The definitive illustration of this remains Garald Ratner’s throwaway remark – or at least what he had hoped might just be a throwaway remark – concerning a sherry decanter, which, during a speech at the Institute of Directors in 1991, he described as “total crap”. He reportedly wiped £500 million from the value of his company thanks to this comment, as well as another made during the same speech about his stores’ ear-rings being “cheaper than an M&S sandwich, but [they] probably wouldn’t last that long”.
So what are we to make of a succession of Scottish Premier League chairmen and chief executives now having to do a frantic volte face after spending much of the last few weeks insisting that the Scottish game will perish without league reconstruction, and that is already dying in any case? In their drive to portray their league reform package as an essential ticket, these officials often resorted to apocalyptic language. Last week, many urged Ross County and St Mirren to think again or else condemn Scottish football to a nuclear winter. It was presented as this stark a choice.
“The game has been on a downward trend for the past few years,” stressed Peter Lawwell, the Celtic chief executive, at the weekend. “I would see no reason for that to change if we stay the same.”
It’s not much of a rallying cry ahead of next season, is it? Or even ahead of this weekend, when Celtic host Inverness Caledonian Thistle. It might be the afternoon when the Parkhead club are confirmed as SPL champions, yet Celtic, to their credit, are already making efforts to publicise the match, in the knowledge that not even the prospect of success can attract a full house to Celtic Park these days. Winger James Forrest has been put up for interview today “to promote ticket sales for our match against Inverness Caledonian [Thistle] on Sunday” – a full five days before the game.
Stephen Thompson, the Dundee United chairman, has acknowledged the problem now facing those such as himself and Lawwell, who heavily promoted the idea that 12-12-18 was the only way forward. He admitted it was not perfect when meeting fans of his own club, but Thompson believed in it as a package, and as an alternative to what he described as the “slow decline” of Scottish football.
Now, he admits, it is a case of having to “batten down the hatches and getting on with it”. He added: “There are a lot of wounded bodies out there.”

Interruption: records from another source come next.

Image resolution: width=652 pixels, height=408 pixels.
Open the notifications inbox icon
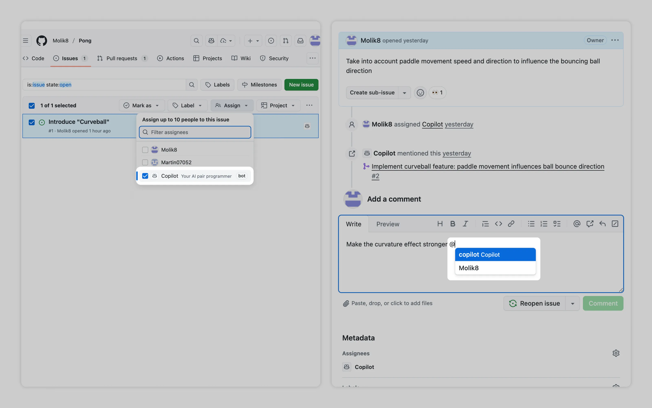pos(300,41)
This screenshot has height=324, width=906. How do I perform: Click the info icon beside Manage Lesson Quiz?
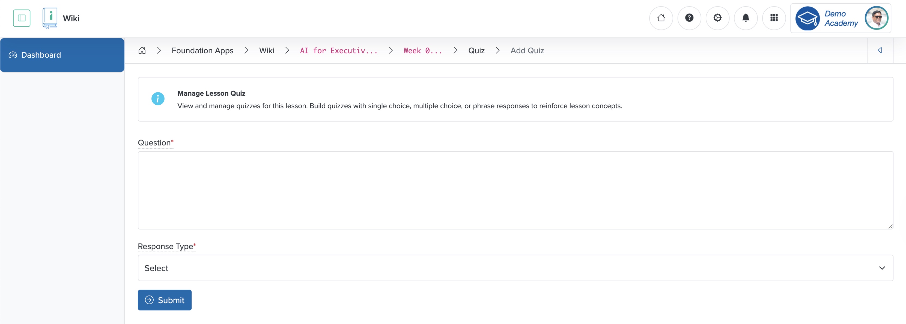[158, 99]
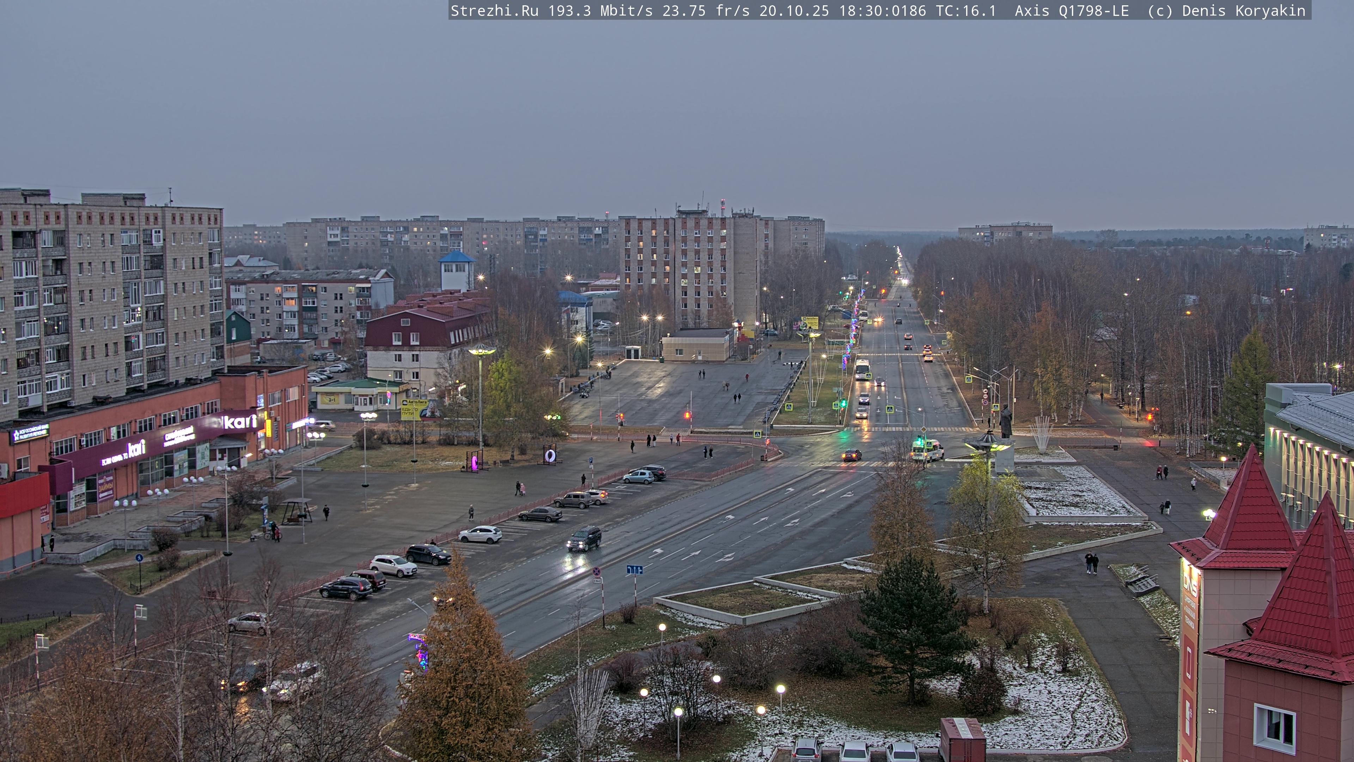
Task: Click the blue-roofed tower building
Action: pos(456,270)
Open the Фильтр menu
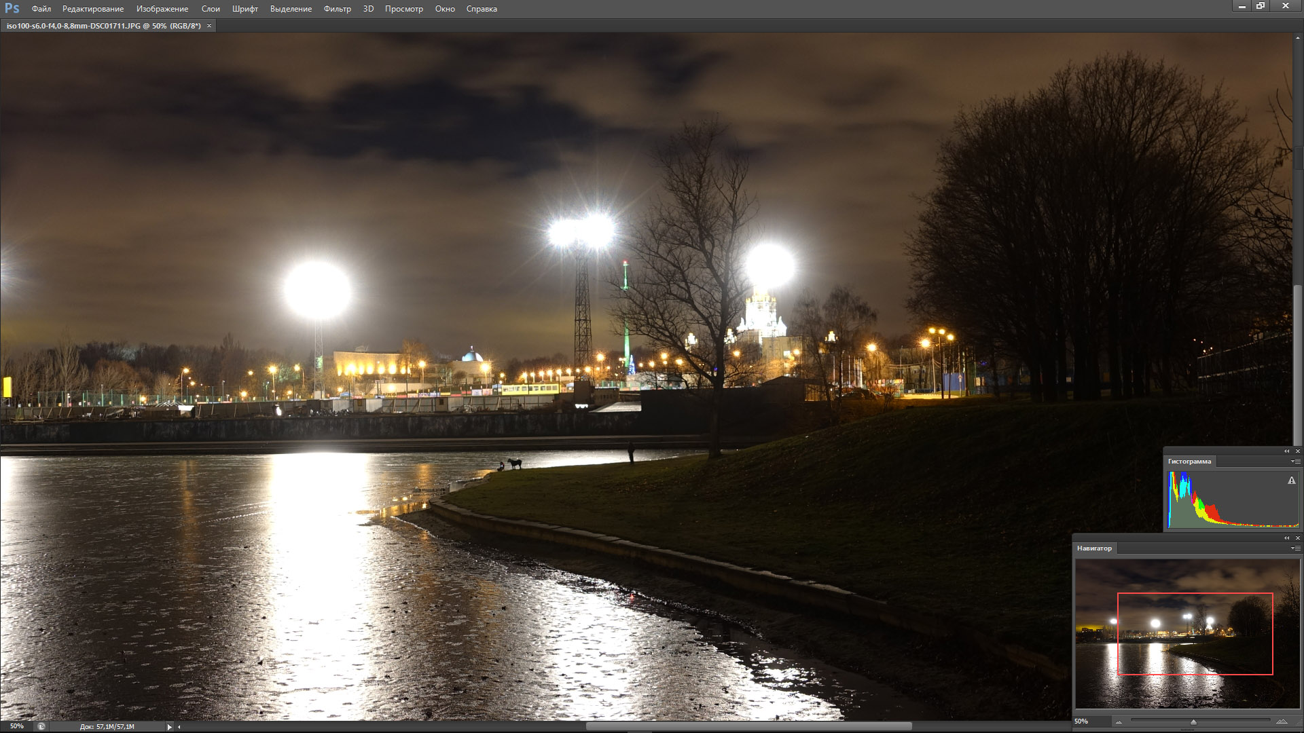This screenshot has height=733, width=1304. (x=337, y=9)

As far as United are concerned, they at least have several promising youngsters to help stimulate interest. The Tannadice side paraded a couple of these talents on Sunday, when they were unfortunate to lose a Scottish Cup semi-final against Celtic. The 17-year-old Ryan Gauld shone, as did the even more tender-aged John Souttar, who, at only 16 years old, excelled at centre-half. A statement by the club on Monday quickly sought to accentuate this positive and highlighted United’s “vibrant” youth policy, although it also lamented the failure from earlier in the day to “breathe new life into the game”.

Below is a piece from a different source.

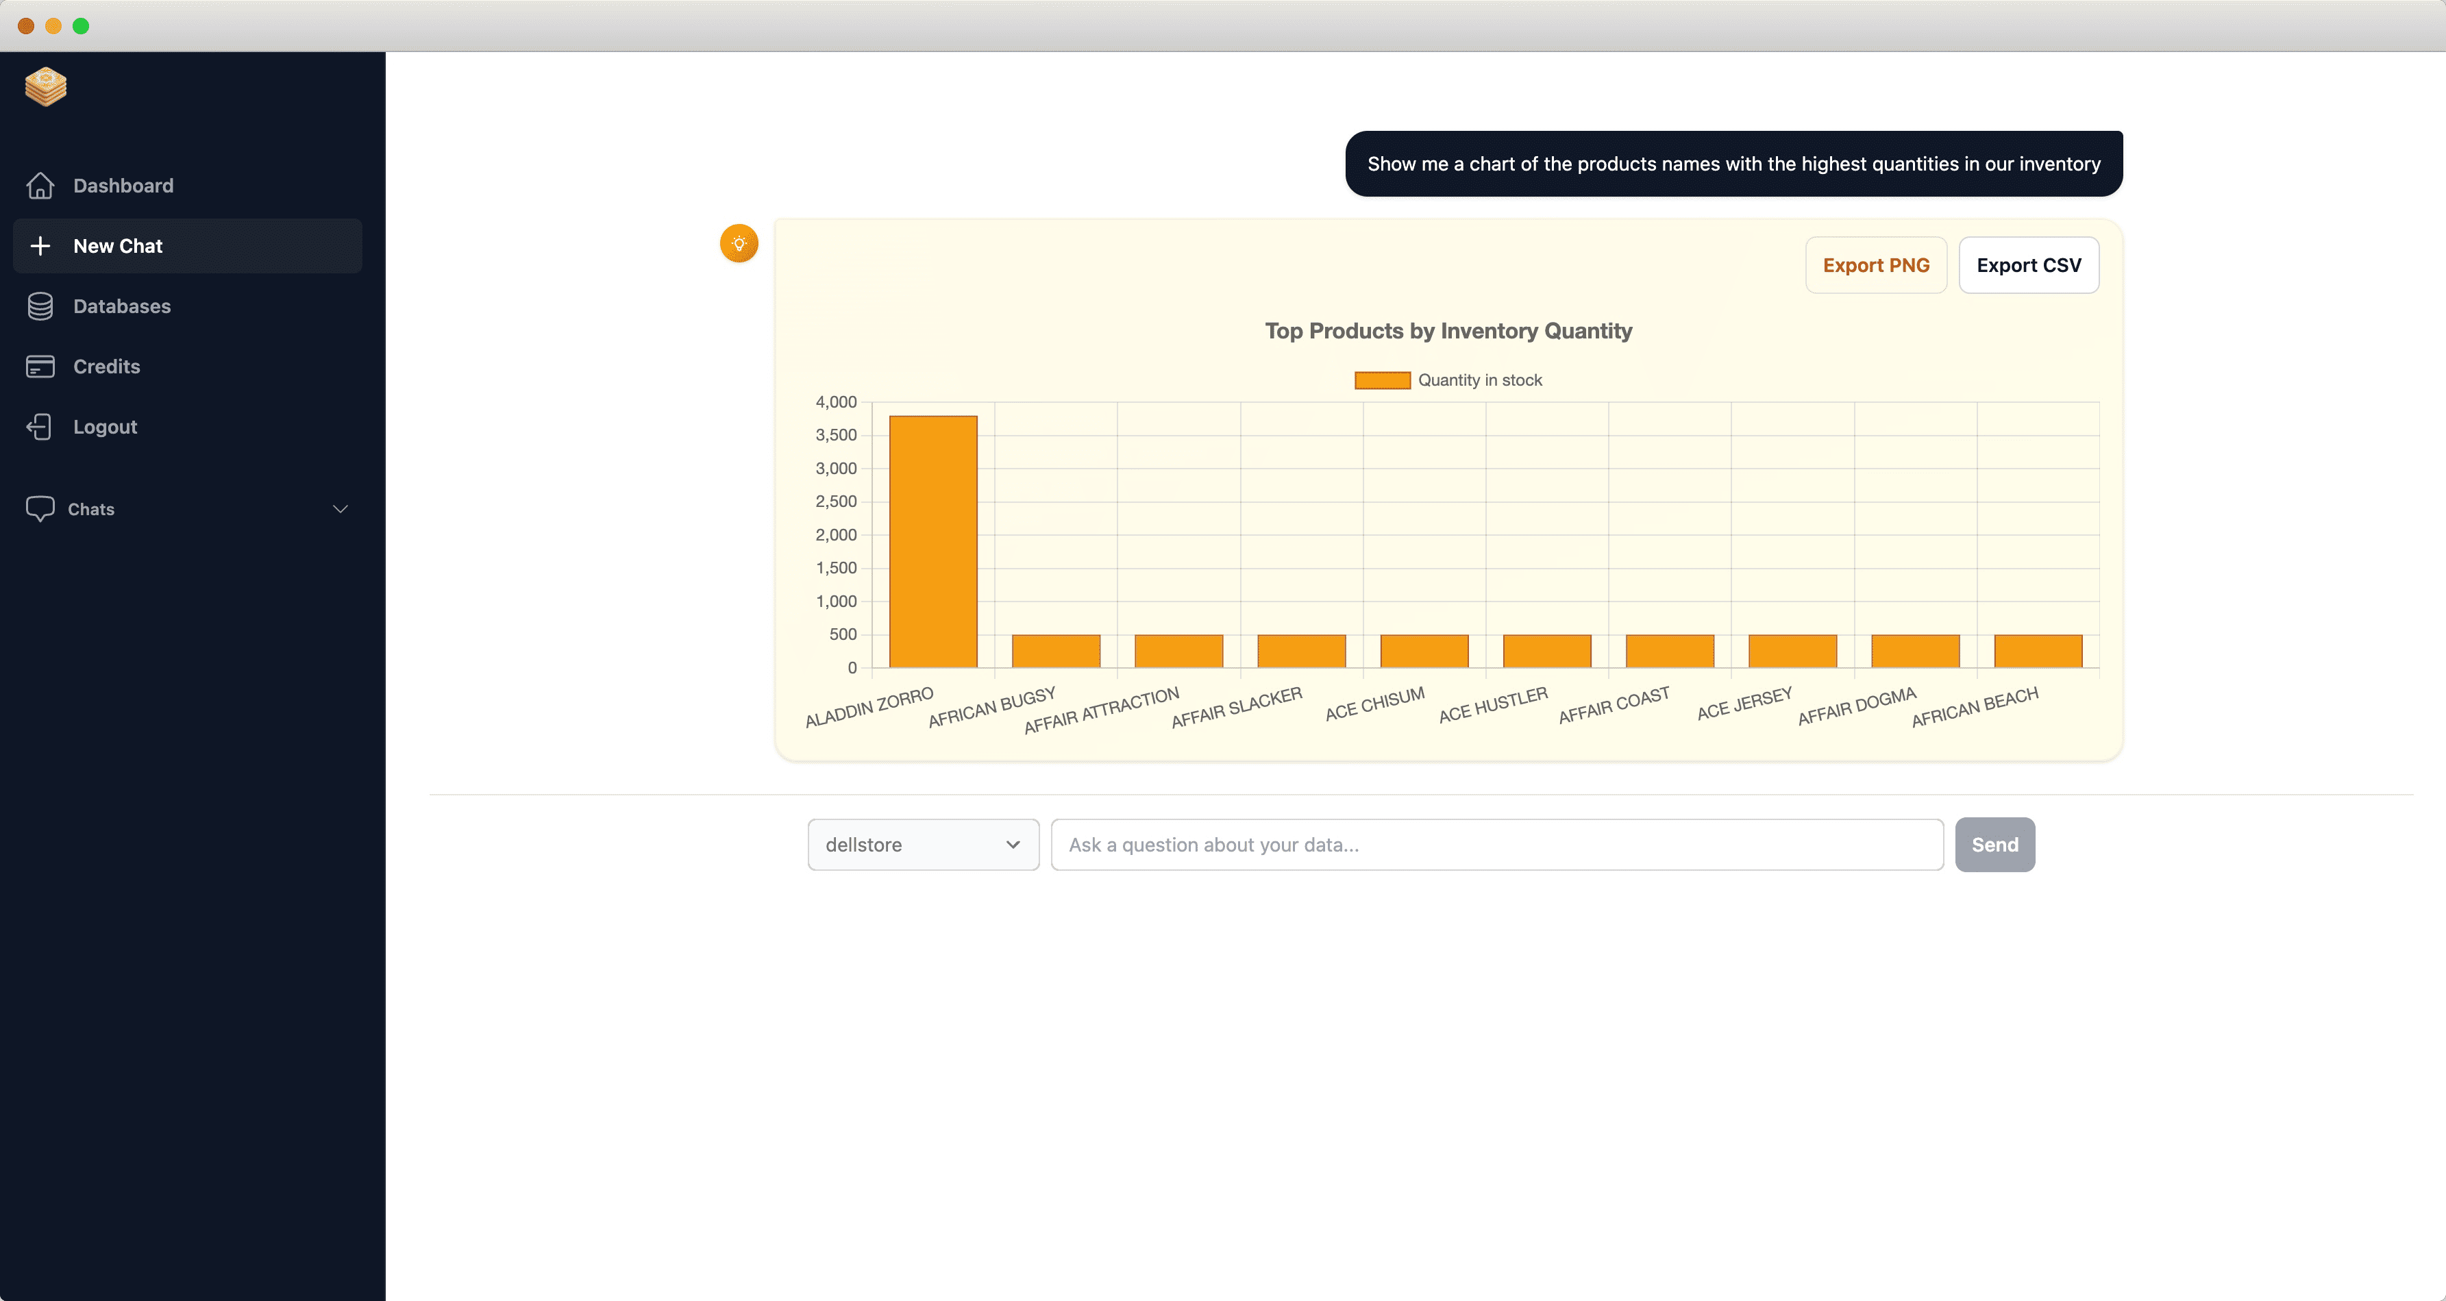Click the plus icon for New Chat
2446x1301 pixels.
[x=40, y=246]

Perhaps the problem is more pronounced in Aberdeen, with Stewart Milne having rounded on Stewart Gilmour most fiercely following Monday’s vote. The Aberdeen owner accused the St Mirren chairman of “killing the game” and he painted another bleak picture of how the Scottish football landscape was now going to look.

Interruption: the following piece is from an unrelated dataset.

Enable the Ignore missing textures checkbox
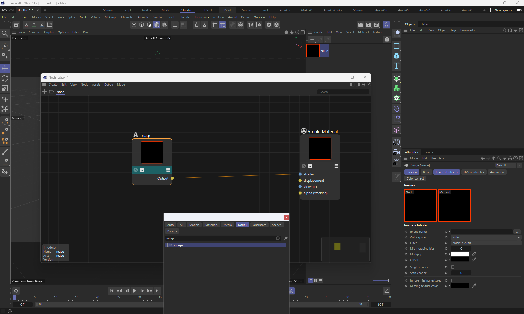This screenshot has height=314, width=524. click(453, 280)
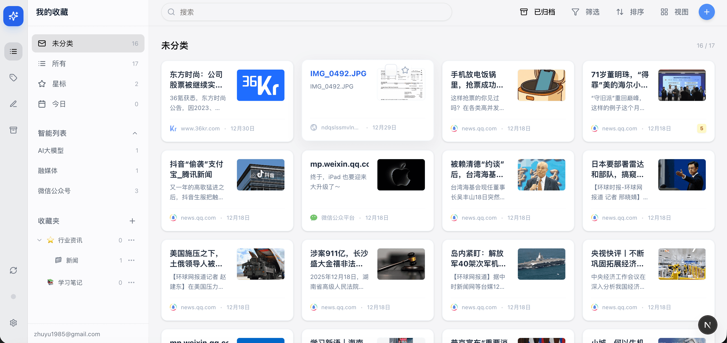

“We have sent out a horrendous message to potential sponsors by rejecting the reconstruction proposals,” said Milne, who is fighting an already losing battle to re-ignite supporter interest in his own club after years of decline. A move to a new stadium has been shelved, while, on the pitch, Aberdeen are preparing to begin a fourth successive bottom-six programme. Now Milne must get on with the job of selling season tickets in a downbeat climate that he, and others within the SPL, have helped engender, as they sought to put the frighteners on those who might be wavering in their support for league reconstruction, while trying to convince those who had already made clear their objections to change their minds.
As far as Ratner was concerned, the tale had a happy ending. He built up a successful online jewellery business. However, as a high street entity, Ratners never recovered from being so publicly disparaged by its founder. And therein lies a salient lesson, although perhaps it is already too late.